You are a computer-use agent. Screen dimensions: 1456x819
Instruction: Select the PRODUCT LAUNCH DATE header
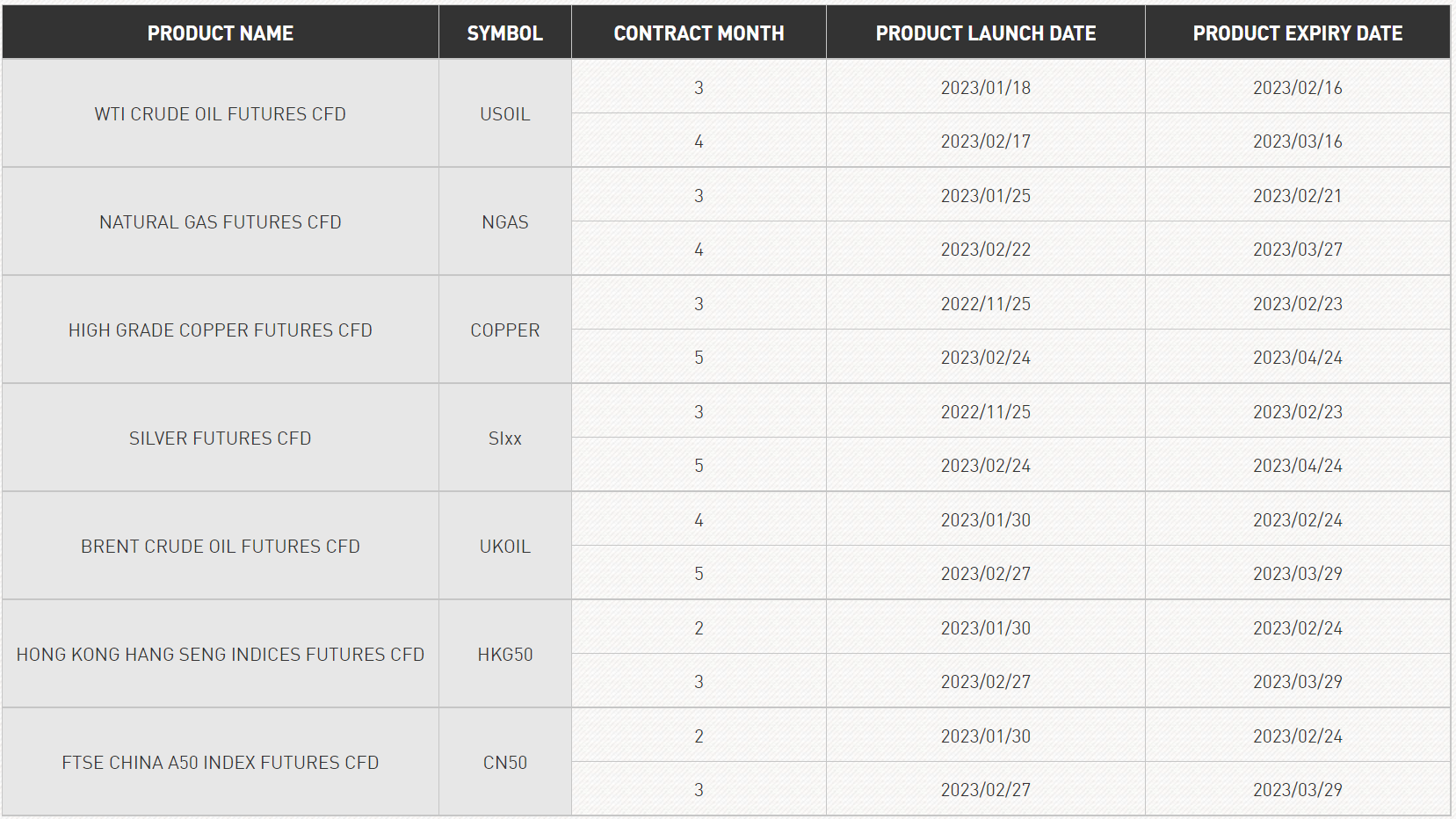986,33
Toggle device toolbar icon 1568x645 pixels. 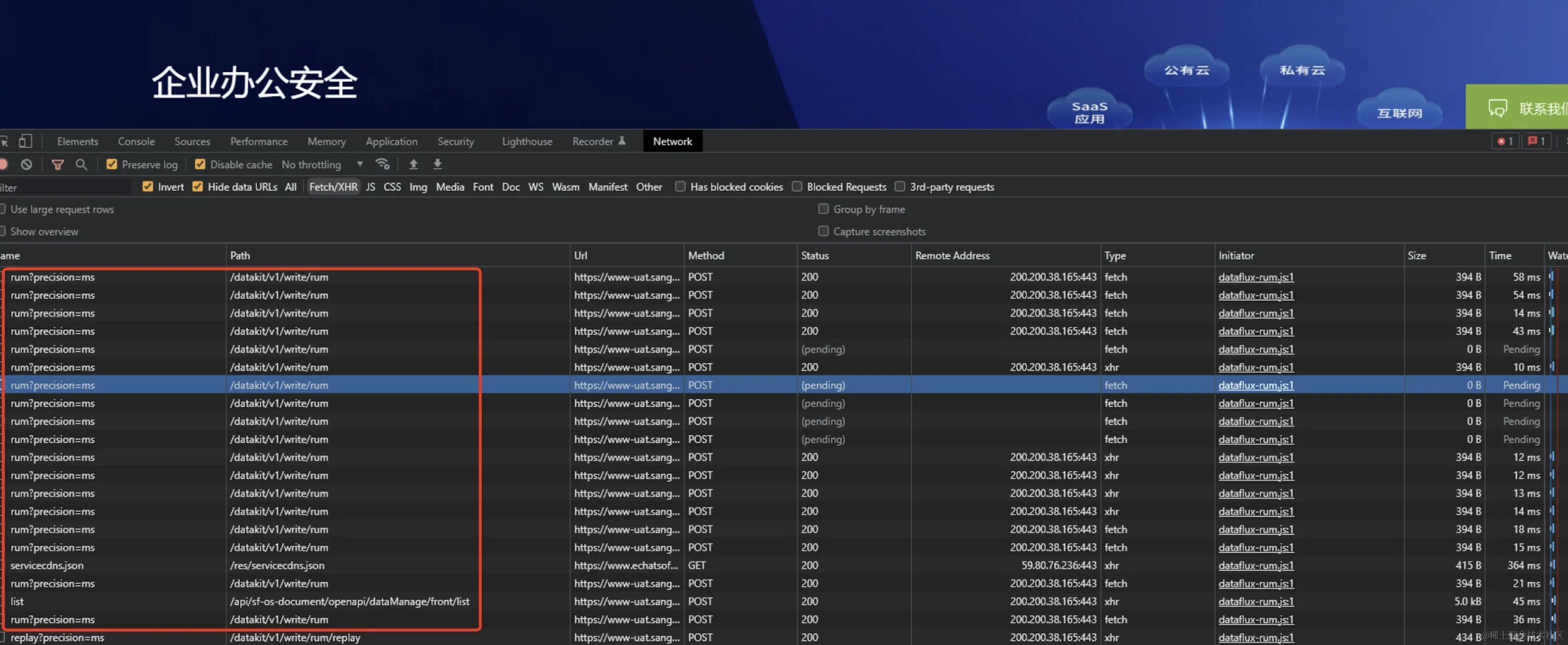(x=25, y=141)
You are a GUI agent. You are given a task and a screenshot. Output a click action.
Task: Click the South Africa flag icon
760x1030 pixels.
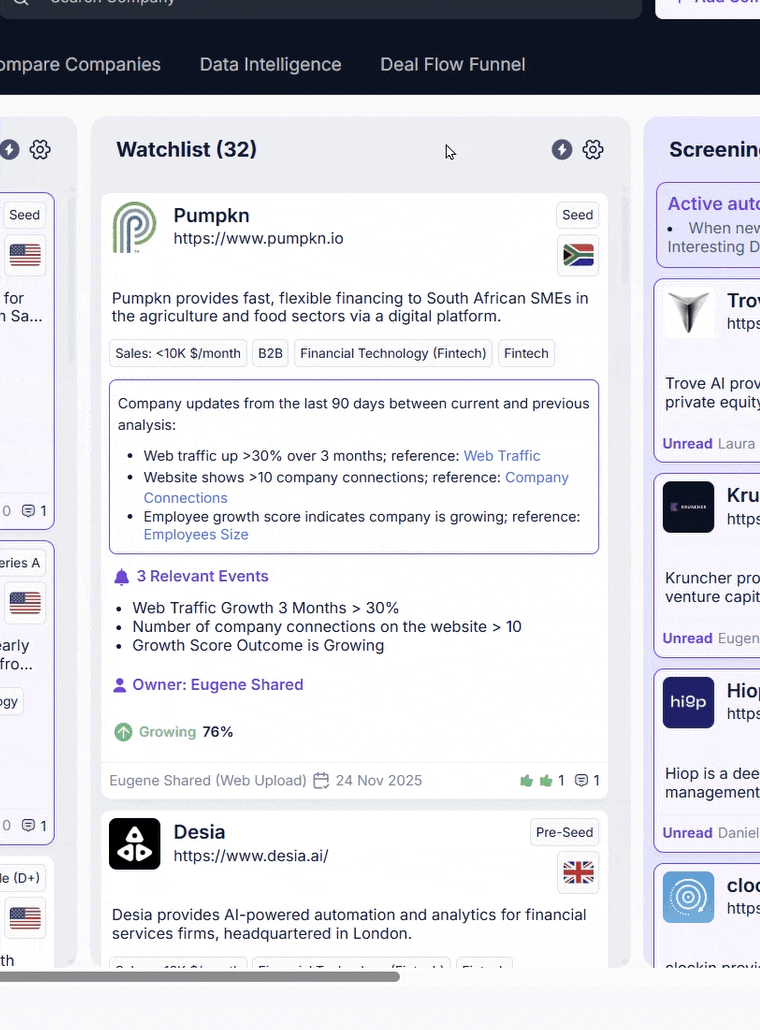(x=578, y=255)
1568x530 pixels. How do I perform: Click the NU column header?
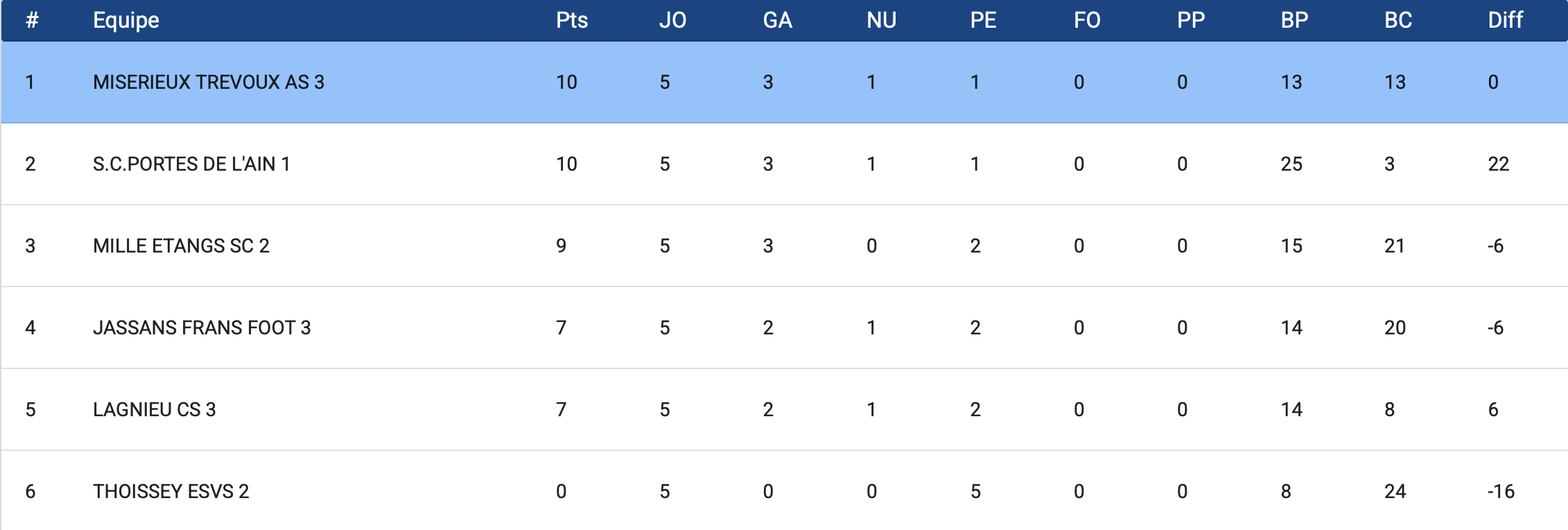(x=881, y=20)
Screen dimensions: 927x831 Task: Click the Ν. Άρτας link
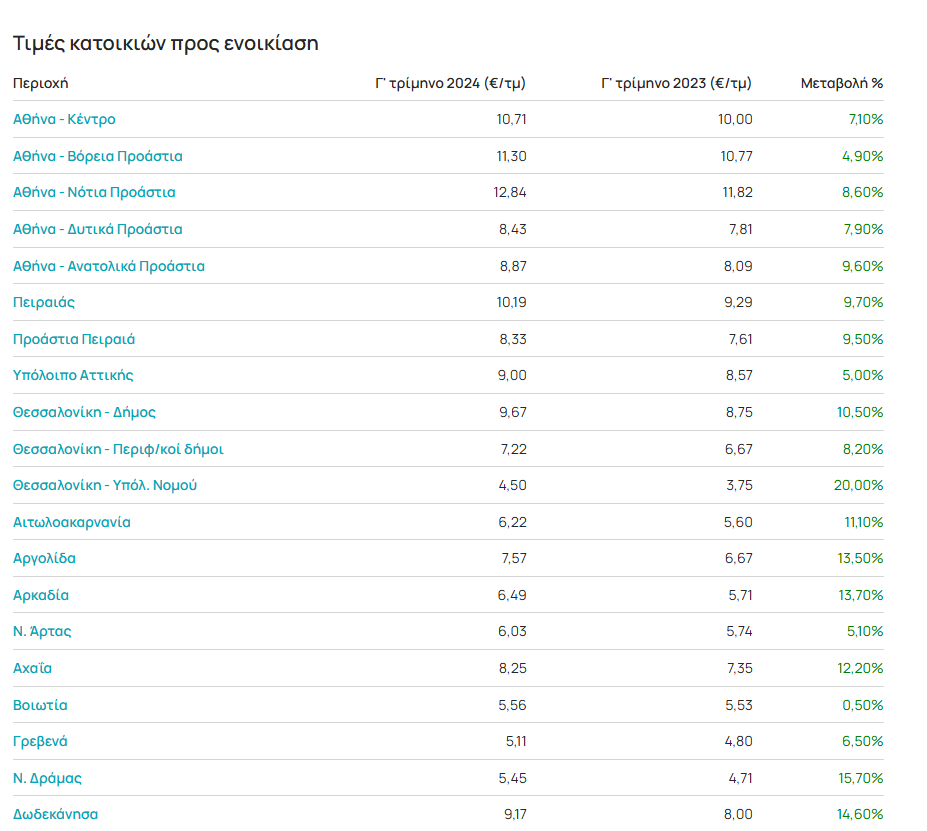coord(42,631)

[Given request]
Pull out every line from the entries above that contains the word "dimensions".

[Exercise result]
You are a computer-use agent. Screen dimensions: 1456x819
Screen dimensions: 927x831 Task: Click the Ν. Άρτας link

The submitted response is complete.